● Objetivo da tarefa
Responda com base na resenha:
1. Qual editora publicou o livro e em que ano?
2. Em que caminho o apóstolo Paulo teve a experiência da graça salvadora?
3. Quantas epístolas Matera considera autenticamente escritas por Paulo?

Resenha: God’s Saving Grace. A Pauline Theology, de Frank J. Matera.

God’s Saving Grace. A Pauline Theology. Frank J. Matera, Eerdmans, 2012, inglês (tradução em língua portuguesa não disponível), 267 páginas.

Embora Paulo tenha experimentado essa Graça de uma maneira particularmente dramática, todos os crentes-em-Cristo são beneficiários dessa Graça na mesma medida em que foram chamados para pertencer à comunidade escatológica da Igreja (p. 10)

A ideia geral do livro gira em torno da experiência de graça, ou seja, a “conversão”, ou nas palavras do próprio autor, da “graça salvadora”, do apóstolo Paulo no caminho de Damasco. Essa é a pedra fundamental sobre a qual pode ser construída uma Teologia Paulina. Paulo não teve a intenção de escrever tratados teológicos de maneira deliberada, mas sim, responder à questões pontuais que as comunidades sob a sua influência estava passando. A Teologia Paulina é o reflexo da manifestação da graça salvadora na via do próprio apóstolo, e por consequência, na vida de todos os crentes em Cristo. “Foi na Cristofania à caminho de Damasco que Paulo entendeu the o crucificado é o Messias, o Senhor exaltado” (p. 46).

God's Saving GraceEm cada capítulo da obra, Matera desenvolve a sua tese tendo como base as 13 epístolas paulinas, dentre as quais considera 7 como autenticamente escritas por Paulo (Romanos, 1 e 2 Coríntios, Gálatas, Filipenses 1 Tessalonissenses e Filemon), 2 outras cartas numa escala intermediária de autenticidade (2 Tessalonissenses e Colossenses) e os demais considerados como autoria paulina incerta (Efésios e as epístolas pastorais). Embora haja uma certa dúvida quanto à autoria de algumas cartas atribuídas a Paulo, isso não interfere de maneira decisiva, de acordo com o autor, na construção da teologia paulina. O que importa para Matera é que mesmo as cartas mais improváveis de terem sido escritas por Paulo foram redigidas, no mínimo por seus seguidores próximos que tentaram aplicar às suas realidades imediatas os ensinos de seu mestre. Particularmente, não concordo com a dúvida em relação à Efésios e às cartas Pastorais.

● Dados registrados
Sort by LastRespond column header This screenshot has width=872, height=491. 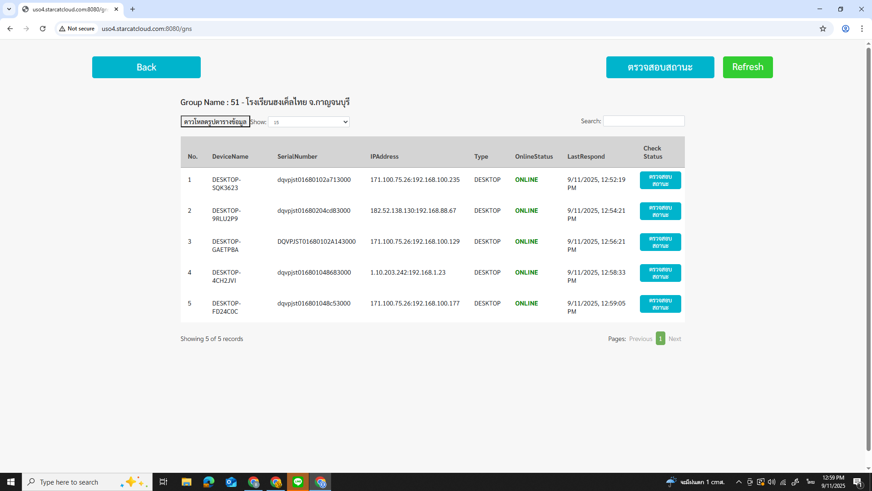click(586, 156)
...
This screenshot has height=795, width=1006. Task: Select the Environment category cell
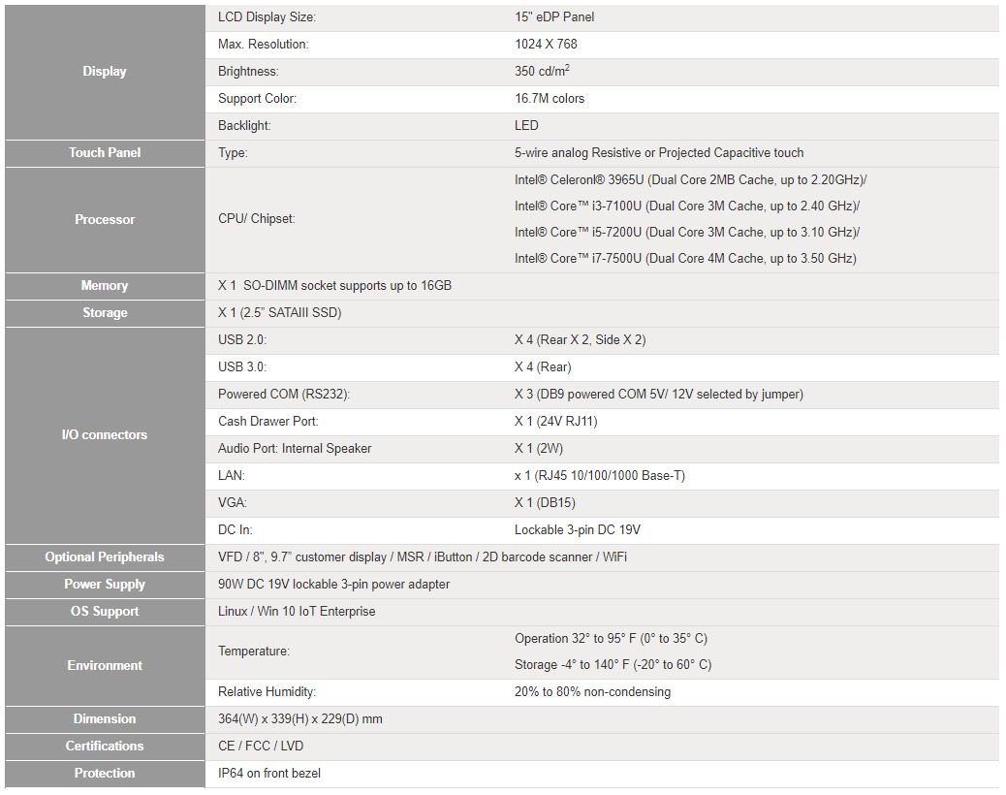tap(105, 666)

● Resposta da tarefa
1. Eerdmans, em 2012.
2. No caminho de Damasco.
3. Sete.